El presidente se mostró exultante a la salida del hemiciclo.
El Pleno del Congreso de los Diputados dio ayer luz verde definitiva a la aprobación de la ley de la selva tras admitir una serie de enmiendas propuestas por el Senado que refieren principalmente a la aplicación efectiva del “sálvese quien pueda” y “maricón el último”. Según el portavoz del Congreso, José Bono, “la ley de la selva ofrece a los ciudadanos la única herramienta sensata y efectiva en el marco de recesión en el que se encuentra nuestro país”.

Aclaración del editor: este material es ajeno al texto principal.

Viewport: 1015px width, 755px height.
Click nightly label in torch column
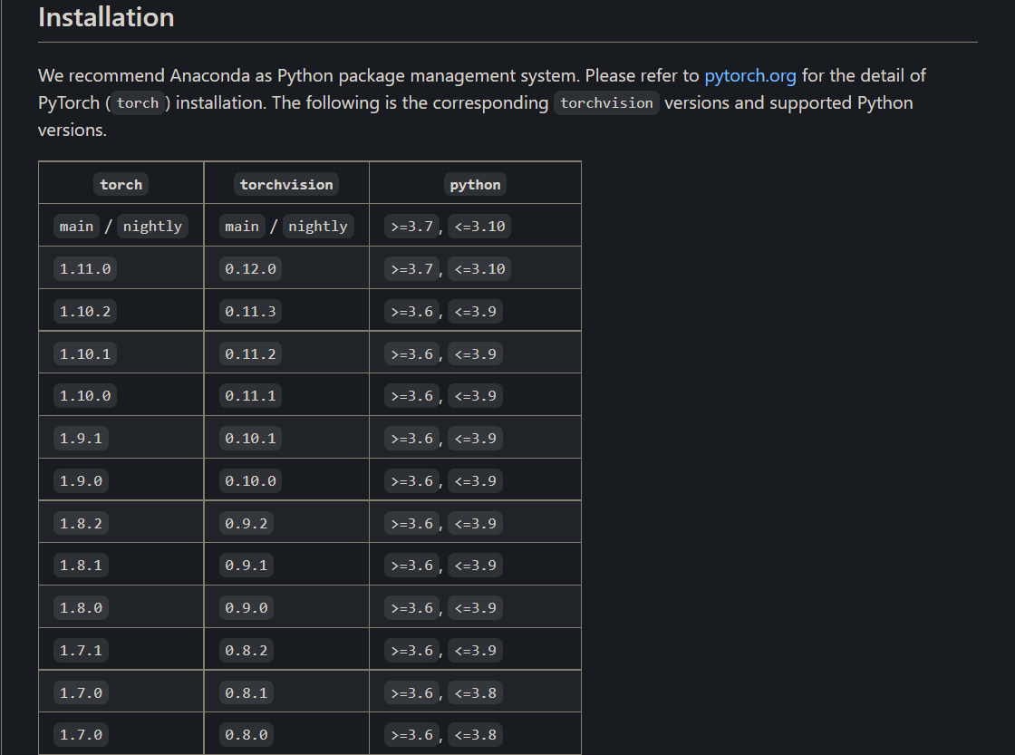click(153, 226)
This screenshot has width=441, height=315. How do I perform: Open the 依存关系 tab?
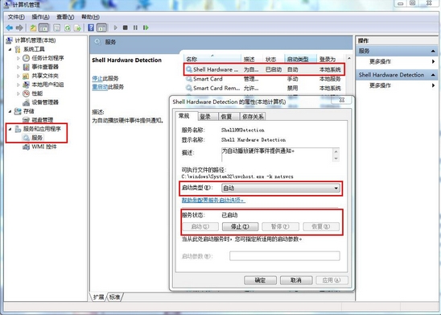tap(253, 116)
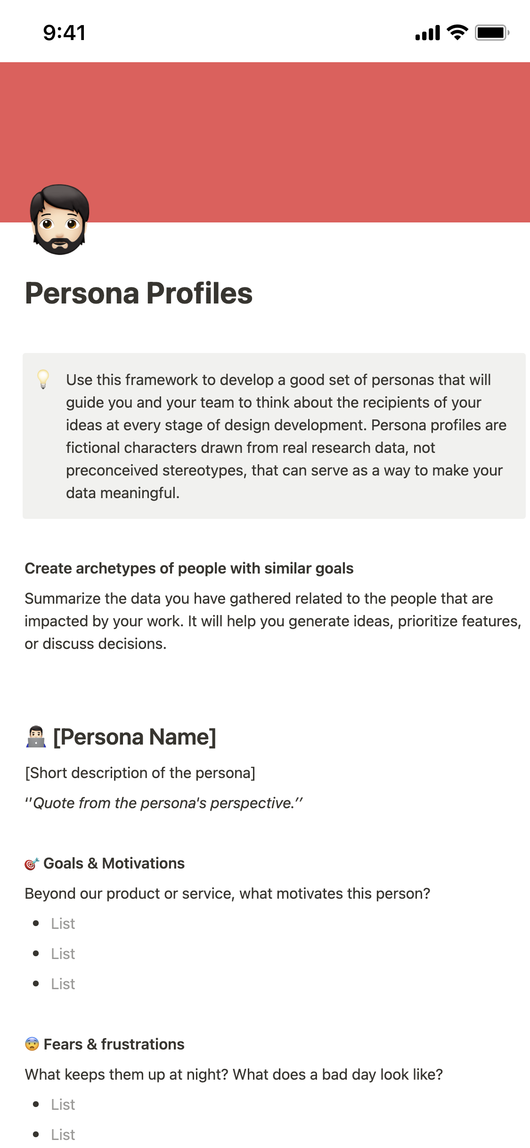
Task: Tap the fearful face emoji by Fears & frustrations
Action: coord(32,1044)
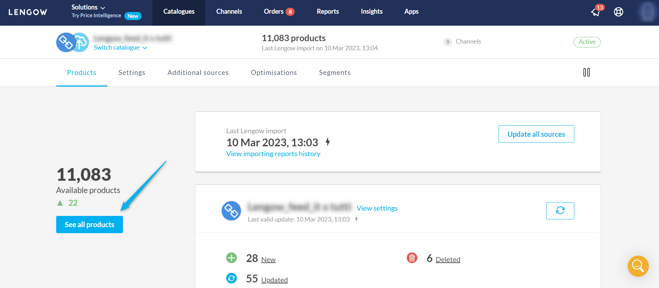Image resolution: width=659 pixels, height=288 pixels.
Task: Click the help lifebuoy icon
Action: [618, 12]
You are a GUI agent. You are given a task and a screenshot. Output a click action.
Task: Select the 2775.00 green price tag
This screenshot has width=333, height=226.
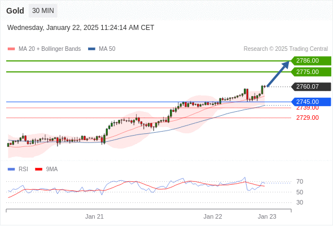pos(311,72)
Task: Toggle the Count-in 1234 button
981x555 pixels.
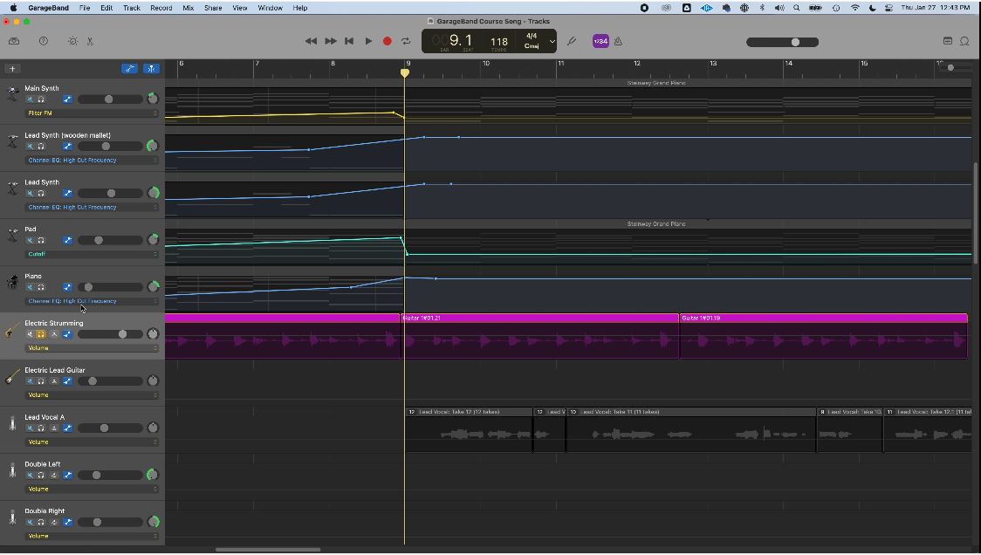Action: [600, 41]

El espíritu de esta ley toma como referencia iniciativas que ya se están aplicando desde hace tiempo, con notable éxito, en otras regiones como Medellín (Colombia), la isla de Lubago (Angola) o San José de Uchupiamonas (Bolivia). El Gobierno considera que la aprobación de la ley de la selva permitirá que los ciudadanos “se busquen la vida y se saquen sus propias castañas del fuego pasando por encima del cadáver de quien sea pero siempre desde la legitimidad democrática”, en palabras de Bono.

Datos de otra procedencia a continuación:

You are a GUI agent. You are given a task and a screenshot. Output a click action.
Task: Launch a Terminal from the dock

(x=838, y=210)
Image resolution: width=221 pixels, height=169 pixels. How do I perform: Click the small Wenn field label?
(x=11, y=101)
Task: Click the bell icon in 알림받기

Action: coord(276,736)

La decisión del Congreso regula al fin una práctica que ya se ejecutaba, aunque de manera más o menos encubierta, en el ámbito empresarial. “Hace años que vamos a lo que vamos y que no estamos por hostias digan lo que digan. Ya era hora de que por fin esto fuera legal” reconoce Isidre Fainé, presidente de la Confederación Española de Cajas de Ahorros (CECA).

Los principales escollos que impedían hasta el momento que la ley de la selva fuera una realidad tenían que ver con su incompatibilidad con otras leyes anteriormente aprobadas. “Es cierto que la ley de la selva, o del sálvese quien pueda, choca con el espíritu de otras normas como por ejemplo la que impide orinar en la calle o pegar a los niños”, admite José Bono. “Finalmente, se ha decidido que en la nueva legislación tenga preponderancia lo que a cada uno le salga de dentro a cada momento porque, al fin y al cabo, es por donde los ciudadanos de este país acabamos tirando tarde o temprano”, argumenta el portavoz del Congreso.